▶ TASK DIRECTIONS: Print out every entry that follows, exactly as written.

Stored records
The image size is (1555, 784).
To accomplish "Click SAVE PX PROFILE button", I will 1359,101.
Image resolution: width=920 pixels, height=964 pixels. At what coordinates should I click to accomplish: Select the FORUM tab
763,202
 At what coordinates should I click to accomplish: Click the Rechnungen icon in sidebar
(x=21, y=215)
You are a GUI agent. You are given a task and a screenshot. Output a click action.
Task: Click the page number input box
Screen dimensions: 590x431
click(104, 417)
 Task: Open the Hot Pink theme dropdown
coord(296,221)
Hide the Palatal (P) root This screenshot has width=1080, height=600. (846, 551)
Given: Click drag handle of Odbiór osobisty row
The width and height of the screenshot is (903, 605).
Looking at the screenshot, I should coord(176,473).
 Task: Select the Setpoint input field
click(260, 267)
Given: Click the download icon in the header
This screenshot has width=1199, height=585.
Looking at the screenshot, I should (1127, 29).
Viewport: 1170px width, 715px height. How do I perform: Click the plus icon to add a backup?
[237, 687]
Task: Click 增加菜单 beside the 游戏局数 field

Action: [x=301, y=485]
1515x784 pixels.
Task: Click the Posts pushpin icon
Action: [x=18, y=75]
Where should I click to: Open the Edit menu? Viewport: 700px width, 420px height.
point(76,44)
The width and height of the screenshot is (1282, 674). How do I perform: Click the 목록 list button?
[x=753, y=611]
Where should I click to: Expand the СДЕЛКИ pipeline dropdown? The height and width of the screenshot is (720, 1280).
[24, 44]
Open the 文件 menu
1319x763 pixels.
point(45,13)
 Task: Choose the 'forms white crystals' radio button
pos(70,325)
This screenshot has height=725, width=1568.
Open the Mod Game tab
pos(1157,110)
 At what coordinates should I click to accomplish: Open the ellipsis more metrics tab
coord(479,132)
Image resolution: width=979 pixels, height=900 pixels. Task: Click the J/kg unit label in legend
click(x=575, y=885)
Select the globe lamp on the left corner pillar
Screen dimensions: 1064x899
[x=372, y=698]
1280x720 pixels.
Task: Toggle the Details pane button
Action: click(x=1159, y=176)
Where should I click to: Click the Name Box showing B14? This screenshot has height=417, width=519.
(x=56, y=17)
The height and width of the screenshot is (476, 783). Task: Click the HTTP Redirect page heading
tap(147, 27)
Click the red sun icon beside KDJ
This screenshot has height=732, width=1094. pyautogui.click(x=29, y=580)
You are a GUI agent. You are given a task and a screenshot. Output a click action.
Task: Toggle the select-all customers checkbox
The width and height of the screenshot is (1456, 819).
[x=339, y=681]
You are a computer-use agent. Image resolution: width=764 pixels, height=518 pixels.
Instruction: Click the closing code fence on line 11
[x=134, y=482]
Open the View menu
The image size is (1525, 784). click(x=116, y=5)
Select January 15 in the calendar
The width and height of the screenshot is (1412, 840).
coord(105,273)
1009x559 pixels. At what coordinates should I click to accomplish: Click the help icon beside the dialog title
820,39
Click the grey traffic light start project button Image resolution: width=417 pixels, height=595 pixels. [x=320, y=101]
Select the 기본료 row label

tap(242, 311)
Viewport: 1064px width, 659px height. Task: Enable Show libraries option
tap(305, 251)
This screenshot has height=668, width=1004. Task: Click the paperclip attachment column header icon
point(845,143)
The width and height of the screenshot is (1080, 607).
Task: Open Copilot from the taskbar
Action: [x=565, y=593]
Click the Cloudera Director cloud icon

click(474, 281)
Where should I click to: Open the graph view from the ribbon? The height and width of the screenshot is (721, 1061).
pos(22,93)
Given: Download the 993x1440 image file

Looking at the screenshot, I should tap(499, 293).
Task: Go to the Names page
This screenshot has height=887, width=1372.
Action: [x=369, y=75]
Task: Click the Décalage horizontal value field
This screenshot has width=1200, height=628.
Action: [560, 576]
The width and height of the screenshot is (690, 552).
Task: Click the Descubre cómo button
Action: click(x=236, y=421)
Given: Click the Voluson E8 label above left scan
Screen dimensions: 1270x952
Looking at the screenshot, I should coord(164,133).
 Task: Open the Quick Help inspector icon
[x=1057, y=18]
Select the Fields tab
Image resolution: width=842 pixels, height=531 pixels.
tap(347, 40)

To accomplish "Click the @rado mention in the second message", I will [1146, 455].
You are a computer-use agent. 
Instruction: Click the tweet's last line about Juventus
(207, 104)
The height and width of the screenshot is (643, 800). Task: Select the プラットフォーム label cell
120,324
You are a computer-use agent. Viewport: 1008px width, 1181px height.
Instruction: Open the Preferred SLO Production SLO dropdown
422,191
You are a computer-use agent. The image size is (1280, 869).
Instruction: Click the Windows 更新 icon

▶ ANSWER SPACE:
The image size is (1555, 784).
To accomplish "Click SAVE PX PROFILE button", I will 1359,101.
Image resolution: width=920 pixels, height=964 pixels. At what coordinates should I click to accomplish: Select the FORUM tab
763,202
 At what coordinates should I click to accomplish: Click the Rechnungen icon in sidebar
(x=21, y=215)
You are a GUI agent. You are given a task and a screenshot. Output a click action.
Task: Click the page number input box
Screen dimensions: 590x431
click(104, 417)
 Task: Open the Hot Pink theme dropdown
coord(296,221)
Hide the Palatal (P) root This screenshot has width=1080, height=600. (846, 551)
Given: Click drag handle of Odbiór osobisty row
The width and height of the screenshot is (903, 605).
Looking at the screenshot, I should coord(176,473).
 Task: Select the Setpoint input field
click(260, 267)
Given: Click the download icon in the header
This screenshot has width=1199, height=585.
Looking at the screenshot, I should (1127, 29).
Viewport: 1170px width, 715px height. How do I perform: Click the plus icon to add a backup?
[237, 687]
Task: Click 增加菜单 beside the 游戏局数 field

Action: [x=301, y=485]
1515x784 pixels.
Task: Click the Posts pushpin icon
Action: [x=18, y=75]
Where should I click to: Open the Edit menu? Viewport: 700px width, 420px height.
point(76,44)
The width and height of the screenshot is (1282, 674). How do I perform: Click the 목록 list button?
[x=753, y=611]
Where should I click to: Expand the СДЕЛКИ pipeline dropdown? The height and width of the screenshot is (720, 1280).
[24, 44]
Open the 文件 menu
1319x763 pixels.
point(45,13)
 Task: Choose the 'forms white crystals' radio button
pos(70,325)
This screenshot has height=725, width=1568.
Open the Mod Game tab
pos(1157,110)
 At what coordinates should I click to accomplish: Open the ellipsis more metrics tab
coord(479,132)
Image resolution: width=979 pixels, height=900 pixels. Task: Click the J/kg unit label in legend
click(x=575, y=885)
Select the globe lamp on the left corner pillar
Screen dimensions: 1064x899
[x=372, y=698]
1280x720 pixels.
Task: Toggle the Details pane button
Action: click(x=1159, y=176)
Where should I click to: Click the Name Box showing B14? This screenshot has height=417, width=519.
(x=56, y=17)
The height and width of the screenshot is (476, 783). Task: Click the HTTP Redirect page heading
tap(147, 27)
Click the red sun icon beside KDJ
This screenshot has height=732, width=1094. pyautogui.click(x=29, y=580)
You are a GUI agent. You are given a task and a screenshot. Output a click action.
Task: Toggle the select-all customers checkbox
The width and height of the screenshot is (1456, 819).
[x=339, y=681]
You are a computer-use agent. Image resolution: width=764 pixels, height=518 pixels.
Instruction: Click the closing code fence on line 11
[x=134, y=482]
Open the View menu
The image size is (1525, 784). click(x=116, y=5)
Select January 15 in the calendar
The width and height of the screenshot is (1412, 840).
coord(105,273)
1009x559 pixels. At what coordinates should I click to accomplish: Click the help icon beside the dialog title
820,39
Click the grey traffic light start project button Image resolution: width=417 pixels, height=595 pixels. [x=320, y=101]
Select the 기본료 row label

tap(242, 311)
Viewport: 1064px width, 659px height. Task: Enable Show libraries option
tap(305, 251)
This screenshot has height=668, width=1004. Task: Click the paperclip attachment column header icon
point(845,143)
The width and height of the screenshot is (1080, 607).
Task: Open Copilot from the taskbar
Action: [x=565, y=593]
Click the Cloudera Director cloud icon

click(474, 281)
Where should I click to: Open the graph view from the ribbon? The height and width of the screenshot is (721, 1061).
pos(22,93)
Given: Download the 993x1440 image file

Looking at the screenshot, I should tap(499, 293).
Task: Go to the Names page
This screenshot has height=887, width=1372.
Action: [x=369, y=75]
Task: Click the Décalage horizontal value field
This screenshot has width=1200, height=628.
Action: [560, 576]
The width and height of the screenshot is (690, 552).
Task: Click the Descubre cómo button
Action: click(x=236, y=421)
Given: Click the Voluson E8 label above left scan
Screen dimensions: 1270x952
Looking at the screenshot, I should coord(164,133).
 Task: Open the Quick Help inspector icon
[x=1057, y=18]
Select the Fields tab
Image resolution: width=842 pixels, height=531 pixels.
tap(347, 40)

To accomplish "Click the @rado mention in the second message", I will [1146, 455].
You are a computer-use agent. 
Instruction: Click the tweet's last line about Juventus
(207, 104)
The height and width of the screenshot is (643, 800). Task: Select the プラットフォーム label cell
120,324
You are a computer-use agent. Viewport: 1008px width, 1181px height.
Instruction: Open the Preferred SLO Production SLO dropdown
422,191
You are a computer-use agent. The image size is (1280, 869).
Instruction: Click the Windows 更新 icon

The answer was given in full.